International Agriculture News

Cuba sweet on sugar imports

Sugar, it’s so quintessentially Cuban that even a young, machete-wielding Fidel Castro used to hack away at the cane stalks vital to the Caribbean island’s economy.

Now, the long-time world leader in sugar production is importing the stuff for the first time, and in large amounts, from France after another bad harvest.

Sugar used to account for the vast majority of Cuba’s exports. But the fall of its big brother, the Soviet Union – a key, hungry customer – changed everything, as did a lack of investment in seeds, fertiliser and pesticides.

To wit: in the early 1990s, Cuba produced about eight million tonnes of sugar a year. A decade later, it stopped reaching two million a year.

Back then, sugar accounted for almost 75 per cent of Cuban exports. In 2015, it was only 13 per cent, with other products like nickel and tobacco making up some of the difference.
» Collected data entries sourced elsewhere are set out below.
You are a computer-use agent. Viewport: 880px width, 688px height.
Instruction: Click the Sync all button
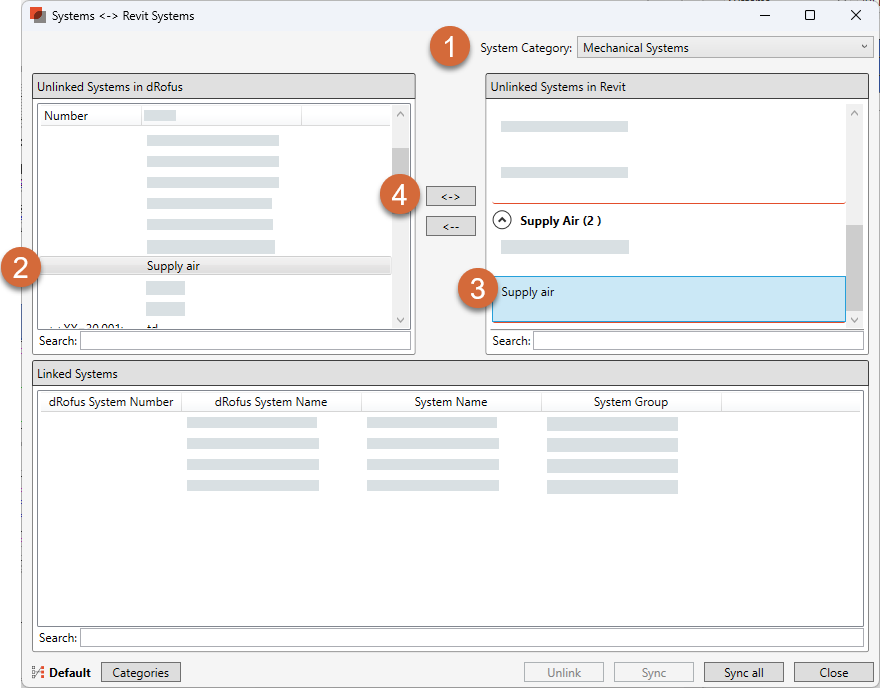coord(744,672)
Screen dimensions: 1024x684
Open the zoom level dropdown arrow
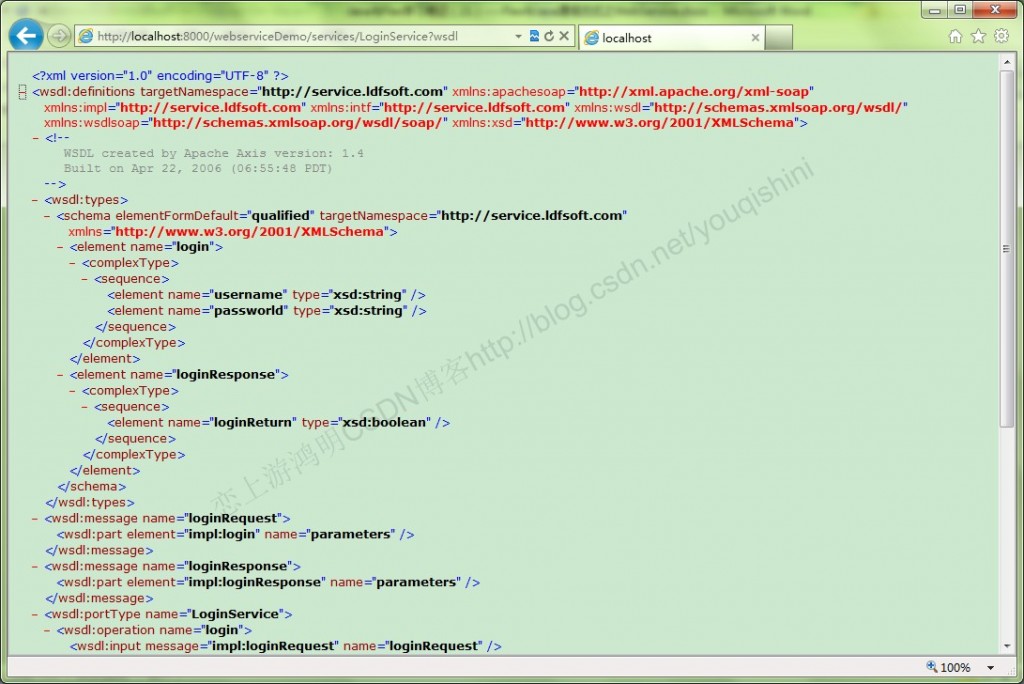pos(989,667)
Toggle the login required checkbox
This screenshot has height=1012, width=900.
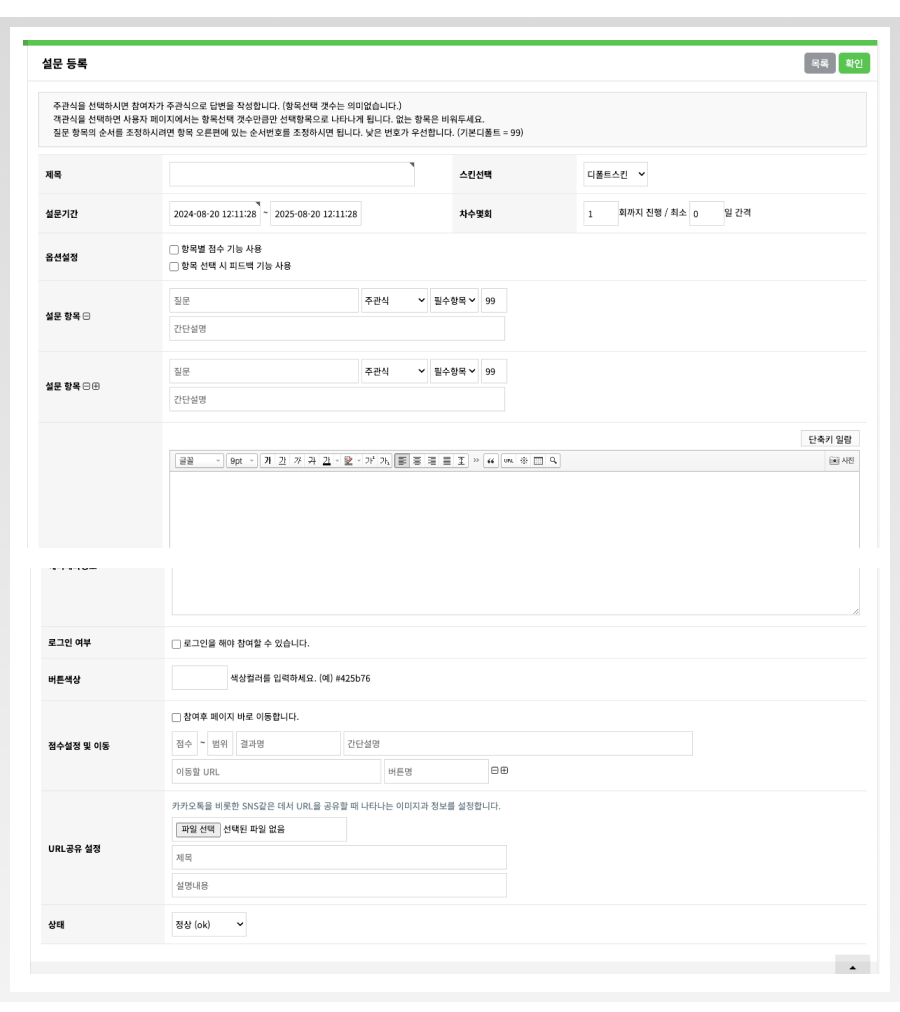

The 2017-2018 harvest suffered badly after Hurricane Irma ravaged the country, followed by a long rainy season.

So Cuba is importing sugar from France.

On the island, residents quickly caught wind of the somewhat counter-intuitive development.

Here, sugar from cane tends to be brownish. But the French version comes from beets so it is whiter, and the granules are finer. And that is what Cubans started receiving with their “libreta” – their ration book.

“The sugar we get now is very good. It is very sweet, not very different. The only difference is the color,” said Felicia Navarro, a 40-year-old homemaker.

The French government farm and seafood export agency FranceAgriMer said that from 2001 to last year, Cuba had imported just three tonnes of sugar from France.

But in just three months this year – June, July and August – that number ballooned to 40,000 tonnes.

“It’s the first time in history Cuba is importing significant amounts of sugar from France,” FranceAgriMer said.

Cuba imports most of the food it consumes. Yearly, it imports 400,000 tonnes of wheat.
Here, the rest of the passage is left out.